--- Exercise prompt ---
Print the records below word for word, beginning with the first line and ending once the line containing "Given: Tap the browser home icon" is printed.

--- Source data ---
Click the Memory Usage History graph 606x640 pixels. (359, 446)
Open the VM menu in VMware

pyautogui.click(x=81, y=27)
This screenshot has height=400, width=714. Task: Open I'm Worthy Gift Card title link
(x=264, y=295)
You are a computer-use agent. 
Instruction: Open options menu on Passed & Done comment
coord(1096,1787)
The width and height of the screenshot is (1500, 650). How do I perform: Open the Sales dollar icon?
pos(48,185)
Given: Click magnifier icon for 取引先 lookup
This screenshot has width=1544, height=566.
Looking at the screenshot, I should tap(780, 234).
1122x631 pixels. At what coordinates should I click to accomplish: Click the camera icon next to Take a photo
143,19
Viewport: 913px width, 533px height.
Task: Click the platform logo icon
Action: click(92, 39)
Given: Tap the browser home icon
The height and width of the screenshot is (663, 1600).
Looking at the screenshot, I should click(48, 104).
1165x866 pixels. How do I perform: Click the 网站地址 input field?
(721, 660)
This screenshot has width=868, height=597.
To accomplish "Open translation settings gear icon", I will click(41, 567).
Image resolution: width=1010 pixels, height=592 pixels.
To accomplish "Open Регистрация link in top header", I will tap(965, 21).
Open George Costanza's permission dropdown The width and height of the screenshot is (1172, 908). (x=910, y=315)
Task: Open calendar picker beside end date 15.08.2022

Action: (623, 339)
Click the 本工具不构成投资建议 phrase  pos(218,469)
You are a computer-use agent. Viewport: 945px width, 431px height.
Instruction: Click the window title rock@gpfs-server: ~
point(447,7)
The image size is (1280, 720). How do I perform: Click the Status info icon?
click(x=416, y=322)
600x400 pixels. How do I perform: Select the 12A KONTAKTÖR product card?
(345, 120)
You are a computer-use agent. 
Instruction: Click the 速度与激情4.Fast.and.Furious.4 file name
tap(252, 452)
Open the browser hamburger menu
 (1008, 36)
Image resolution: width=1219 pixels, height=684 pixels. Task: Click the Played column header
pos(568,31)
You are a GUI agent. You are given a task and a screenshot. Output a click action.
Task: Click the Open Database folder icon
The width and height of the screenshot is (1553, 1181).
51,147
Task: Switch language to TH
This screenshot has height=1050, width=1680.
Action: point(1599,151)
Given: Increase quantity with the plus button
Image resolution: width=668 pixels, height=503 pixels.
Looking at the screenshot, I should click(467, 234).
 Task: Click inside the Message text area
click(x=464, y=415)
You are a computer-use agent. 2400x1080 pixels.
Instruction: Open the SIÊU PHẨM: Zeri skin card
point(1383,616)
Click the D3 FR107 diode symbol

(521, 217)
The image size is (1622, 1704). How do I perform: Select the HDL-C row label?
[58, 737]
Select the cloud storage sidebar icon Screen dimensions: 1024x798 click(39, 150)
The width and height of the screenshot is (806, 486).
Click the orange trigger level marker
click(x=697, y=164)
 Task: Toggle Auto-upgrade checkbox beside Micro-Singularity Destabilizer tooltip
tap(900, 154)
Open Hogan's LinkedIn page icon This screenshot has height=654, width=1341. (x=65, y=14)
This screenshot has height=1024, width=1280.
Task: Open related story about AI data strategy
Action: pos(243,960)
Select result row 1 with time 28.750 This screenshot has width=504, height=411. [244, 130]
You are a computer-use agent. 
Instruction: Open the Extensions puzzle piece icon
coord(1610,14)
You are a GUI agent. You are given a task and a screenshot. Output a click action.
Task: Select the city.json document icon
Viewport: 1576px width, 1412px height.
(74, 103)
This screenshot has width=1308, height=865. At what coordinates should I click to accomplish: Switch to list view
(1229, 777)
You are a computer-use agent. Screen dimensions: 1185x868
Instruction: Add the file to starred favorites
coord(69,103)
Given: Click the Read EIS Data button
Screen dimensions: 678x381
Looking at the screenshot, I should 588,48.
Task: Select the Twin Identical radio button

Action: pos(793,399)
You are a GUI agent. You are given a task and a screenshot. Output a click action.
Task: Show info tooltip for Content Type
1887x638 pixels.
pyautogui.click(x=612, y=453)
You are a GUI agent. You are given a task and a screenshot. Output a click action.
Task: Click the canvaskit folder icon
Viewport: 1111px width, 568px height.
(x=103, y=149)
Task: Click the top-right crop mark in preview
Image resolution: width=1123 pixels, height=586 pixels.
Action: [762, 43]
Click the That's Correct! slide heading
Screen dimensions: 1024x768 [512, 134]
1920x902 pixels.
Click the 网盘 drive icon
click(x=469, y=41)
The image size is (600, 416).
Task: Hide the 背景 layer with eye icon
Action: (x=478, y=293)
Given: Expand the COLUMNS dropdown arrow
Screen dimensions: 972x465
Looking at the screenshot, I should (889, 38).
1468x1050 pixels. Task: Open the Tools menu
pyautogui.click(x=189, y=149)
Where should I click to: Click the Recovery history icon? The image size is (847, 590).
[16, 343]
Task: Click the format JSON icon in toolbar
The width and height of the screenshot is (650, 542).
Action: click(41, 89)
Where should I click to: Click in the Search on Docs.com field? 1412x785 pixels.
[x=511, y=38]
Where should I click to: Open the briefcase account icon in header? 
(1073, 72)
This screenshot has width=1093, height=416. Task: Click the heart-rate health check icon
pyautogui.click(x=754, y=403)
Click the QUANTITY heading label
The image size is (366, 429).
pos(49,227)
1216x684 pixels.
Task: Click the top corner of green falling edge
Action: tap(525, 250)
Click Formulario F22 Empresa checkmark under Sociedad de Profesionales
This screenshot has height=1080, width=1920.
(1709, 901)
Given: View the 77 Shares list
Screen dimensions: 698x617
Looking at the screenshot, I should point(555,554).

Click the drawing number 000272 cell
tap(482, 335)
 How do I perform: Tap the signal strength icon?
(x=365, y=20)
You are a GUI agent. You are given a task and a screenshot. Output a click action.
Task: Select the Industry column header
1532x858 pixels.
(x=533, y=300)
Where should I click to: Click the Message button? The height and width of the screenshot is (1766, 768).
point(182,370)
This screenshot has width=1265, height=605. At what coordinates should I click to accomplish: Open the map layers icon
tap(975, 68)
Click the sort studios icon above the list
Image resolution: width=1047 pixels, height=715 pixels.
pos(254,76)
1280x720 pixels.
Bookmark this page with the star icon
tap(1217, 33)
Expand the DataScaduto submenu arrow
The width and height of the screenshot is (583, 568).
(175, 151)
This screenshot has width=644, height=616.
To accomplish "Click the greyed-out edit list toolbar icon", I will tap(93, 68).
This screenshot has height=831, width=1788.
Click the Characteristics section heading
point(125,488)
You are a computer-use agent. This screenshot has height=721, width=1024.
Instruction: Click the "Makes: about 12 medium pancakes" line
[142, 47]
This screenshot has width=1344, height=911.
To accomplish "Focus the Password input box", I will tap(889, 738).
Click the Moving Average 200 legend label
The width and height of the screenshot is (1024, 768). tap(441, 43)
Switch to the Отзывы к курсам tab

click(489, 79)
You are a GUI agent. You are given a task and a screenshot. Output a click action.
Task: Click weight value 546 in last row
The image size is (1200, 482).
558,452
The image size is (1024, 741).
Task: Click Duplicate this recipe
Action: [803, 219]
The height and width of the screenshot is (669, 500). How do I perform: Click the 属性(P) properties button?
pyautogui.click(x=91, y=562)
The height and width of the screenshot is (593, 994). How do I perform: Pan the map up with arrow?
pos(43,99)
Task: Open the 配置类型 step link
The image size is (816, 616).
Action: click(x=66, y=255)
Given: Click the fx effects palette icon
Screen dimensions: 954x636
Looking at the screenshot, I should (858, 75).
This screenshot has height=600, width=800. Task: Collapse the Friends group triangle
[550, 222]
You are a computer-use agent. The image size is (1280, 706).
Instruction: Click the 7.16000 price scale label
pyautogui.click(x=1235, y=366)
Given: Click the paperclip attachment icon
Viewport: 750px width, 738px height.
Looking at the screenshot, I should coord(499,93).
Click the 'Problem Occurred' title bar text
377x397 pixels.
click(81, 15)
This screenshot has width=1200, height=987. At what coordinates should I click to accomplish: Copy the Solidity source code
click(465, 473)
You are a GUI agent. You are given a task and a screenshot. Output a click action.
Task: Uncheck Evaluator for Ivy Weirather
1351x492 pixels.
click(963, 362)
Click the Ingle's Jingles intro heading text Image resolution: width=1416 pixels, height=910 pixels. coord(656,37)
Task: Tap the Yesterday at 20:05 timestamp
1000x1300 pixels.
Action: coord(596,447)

--- Response to the task ---
Click the Memory Usage History graph 606x640 pixels. (359, 446)
Open the VM menu in VMware

pyautogui.click(x=81, y=27)
This screenshot has height=400, width=714. Task: Open I'm Worthy Gift Card title link
(x=264, y=295)
You are a computer-use agent. 
Instruction: Open options menu on Passed & Done comment
coord(1096,1787)
The width and height of the screenshot is (1500, 650). How do I perform: Open the Sales dollar icon?
pos(48,185)
Given: Click magnifier icon for 取引先 lookup
This screenshot has width=1544, height=566.
Looking at the screenshot, I should tap(780, 234).
1122x631 pixels. At what coordinates should I click to accomplish: Click the camera icon next to Take a photo
143,19
Viewport: 913px width, 533px height.
Task: Click the platform logo icon
Action: click(92, 39)
Given: Tap the browser home icon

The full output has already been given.